ASSIGNMENT: Give back exactly the lines that start at the one containing "Select the 上級者向け tab" and run to the end of the material, leaving out the pictures.

(Beginning of DATA EXCERPTS)

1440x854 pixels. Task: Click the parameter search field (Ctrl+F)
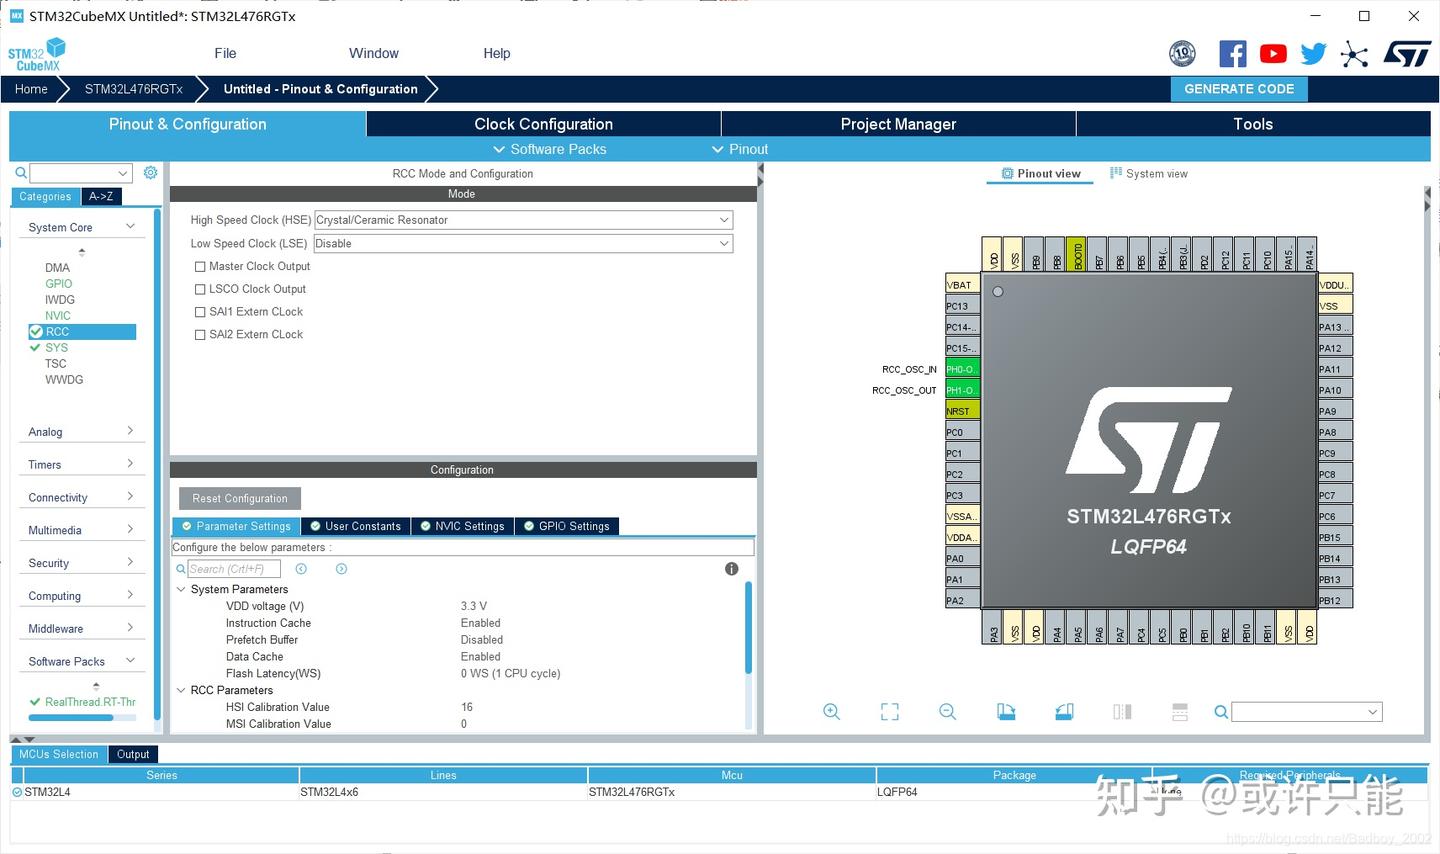pos(232,568)
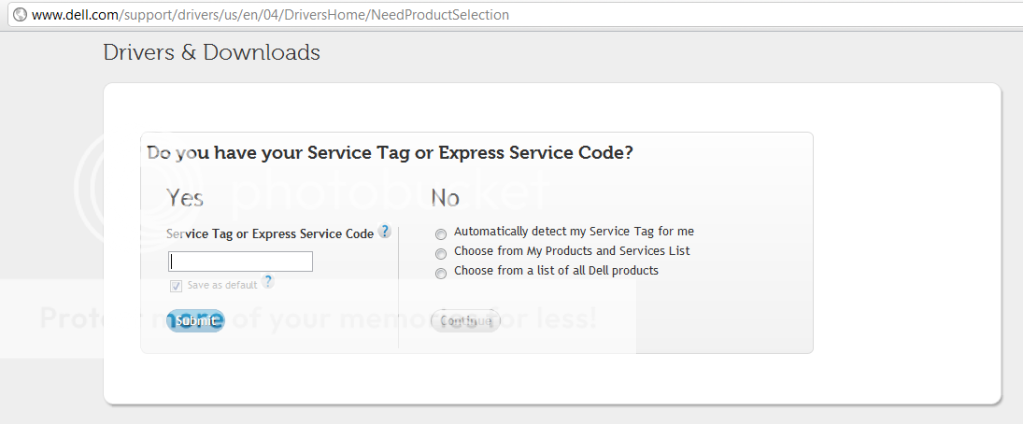Toggle the Save as default checkbox
This screenshot has height=424, width=1023.
pyautogui.click(x=176, y=285)

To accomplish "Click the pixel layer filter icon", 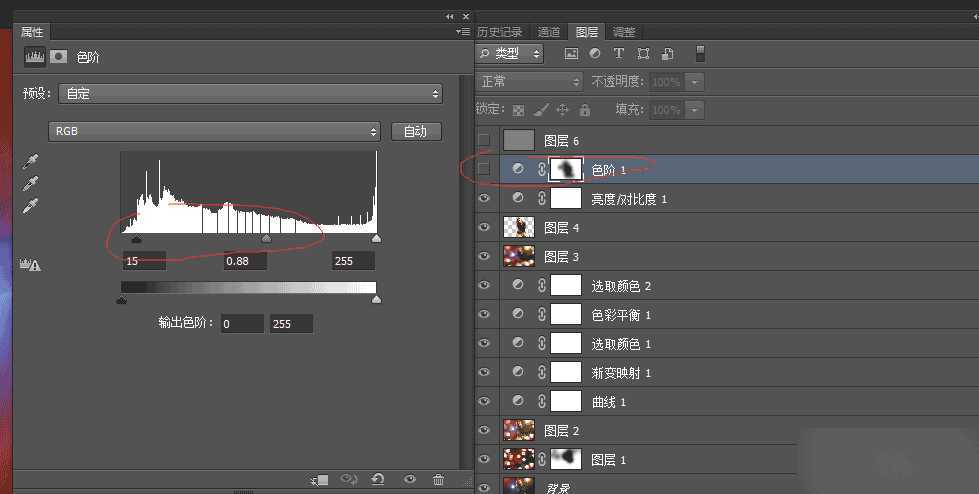I will coord(571,53).
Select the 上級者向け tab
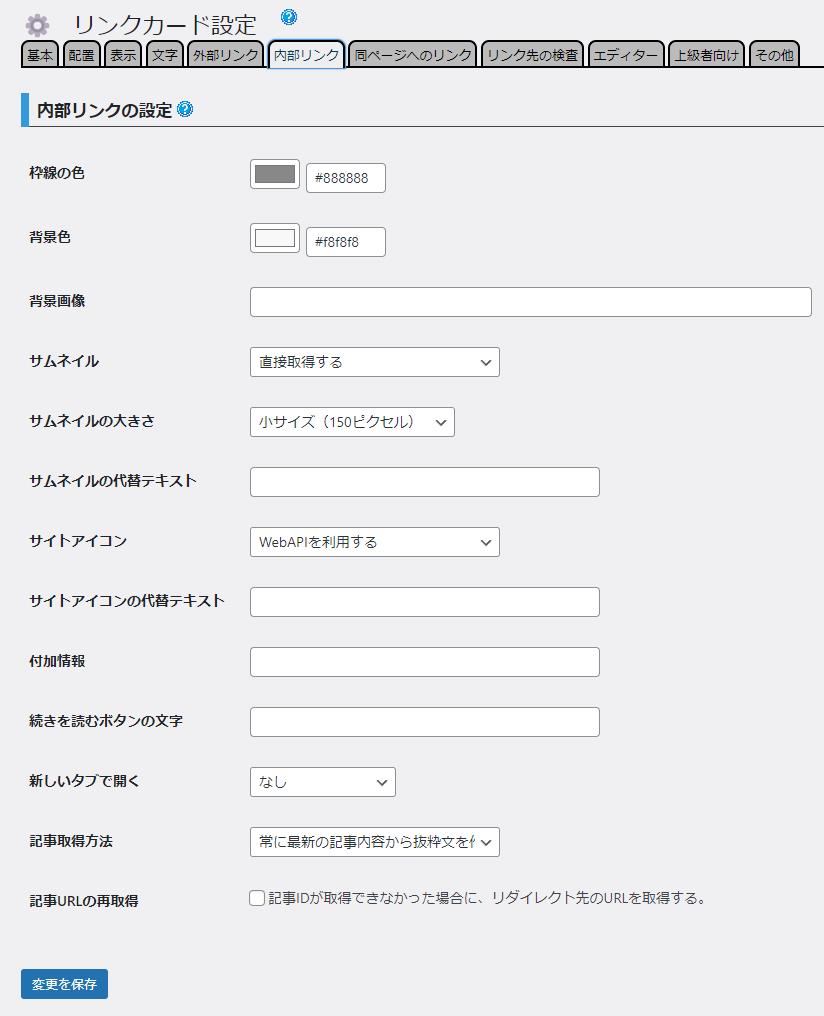824x1016 pixels. (706, 55)
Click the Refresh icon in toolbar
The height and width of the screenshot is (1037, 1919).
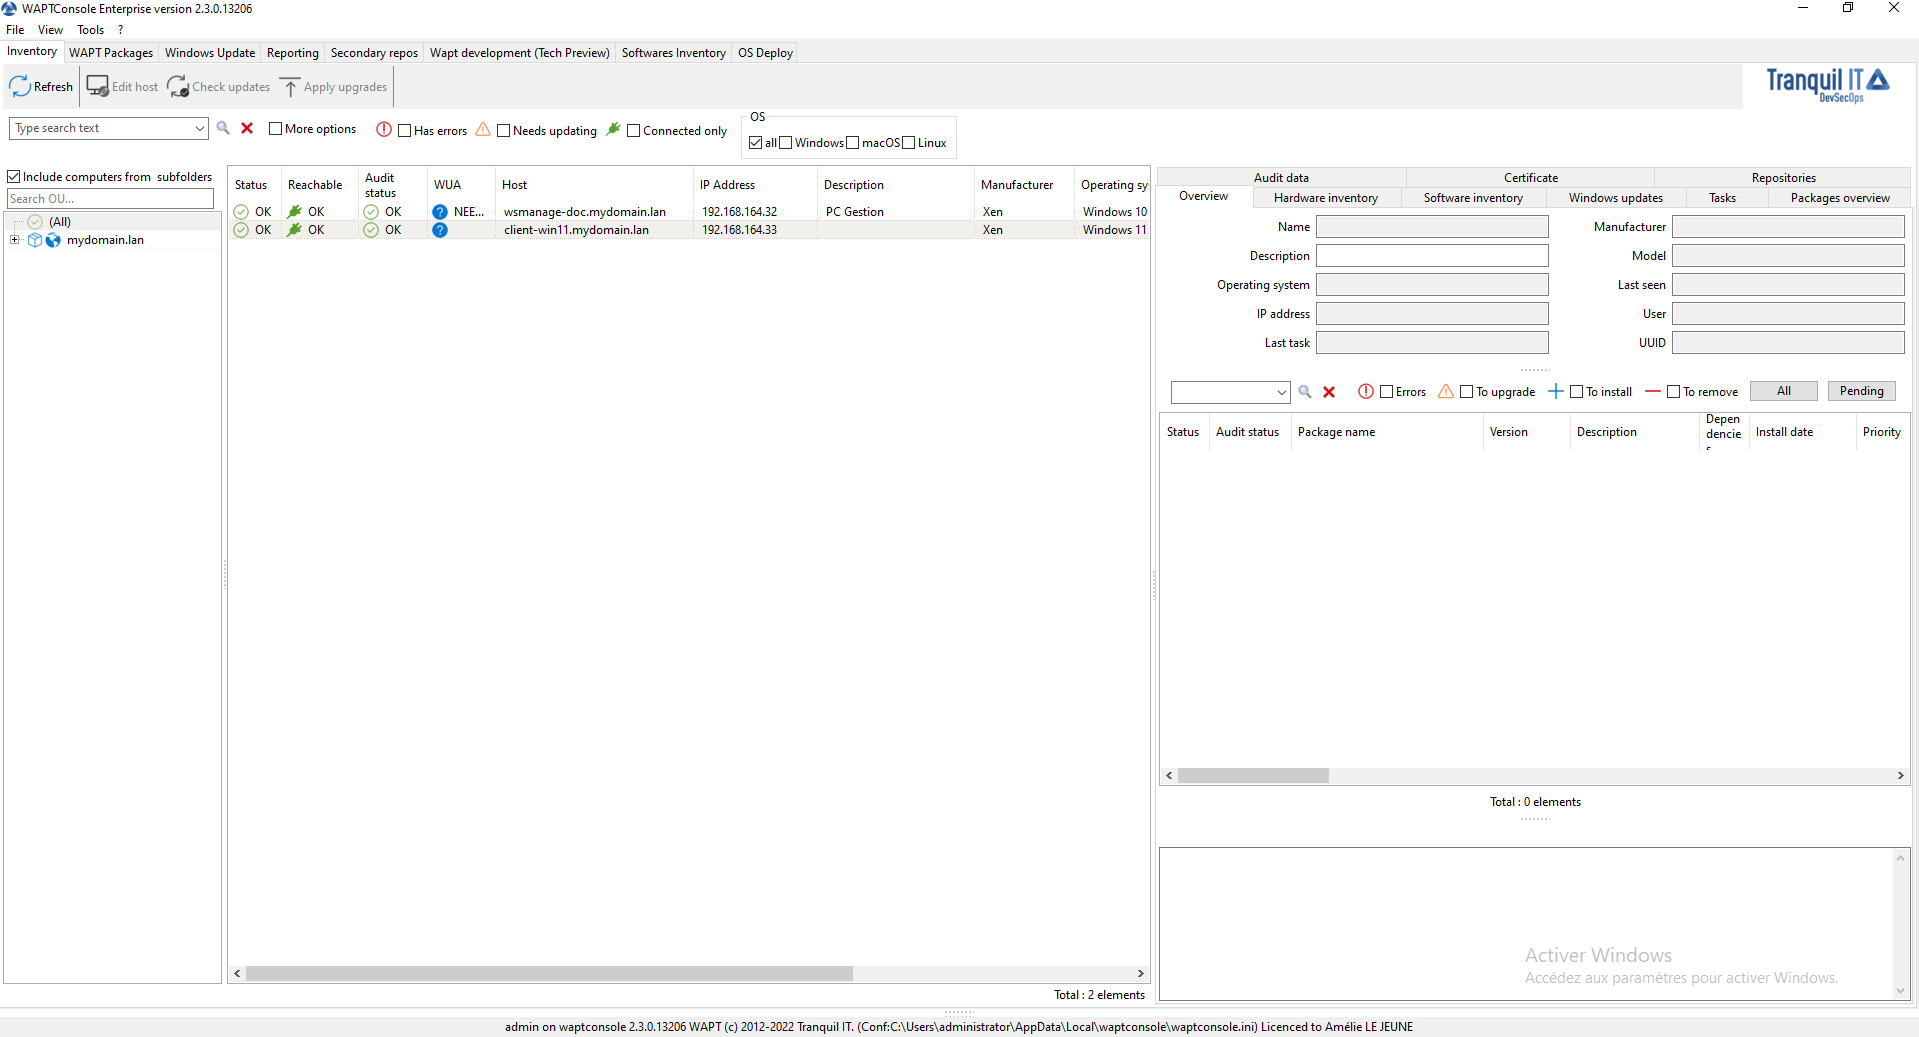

(End of DATA EXCERPTS)

EXPECTED OUTPUT:
Select the 上級者向け tab
824x1016 pixels. (706, 55)
Click the Refresh icon in toolbar
The height and width of the screenshot is (1037, 1919).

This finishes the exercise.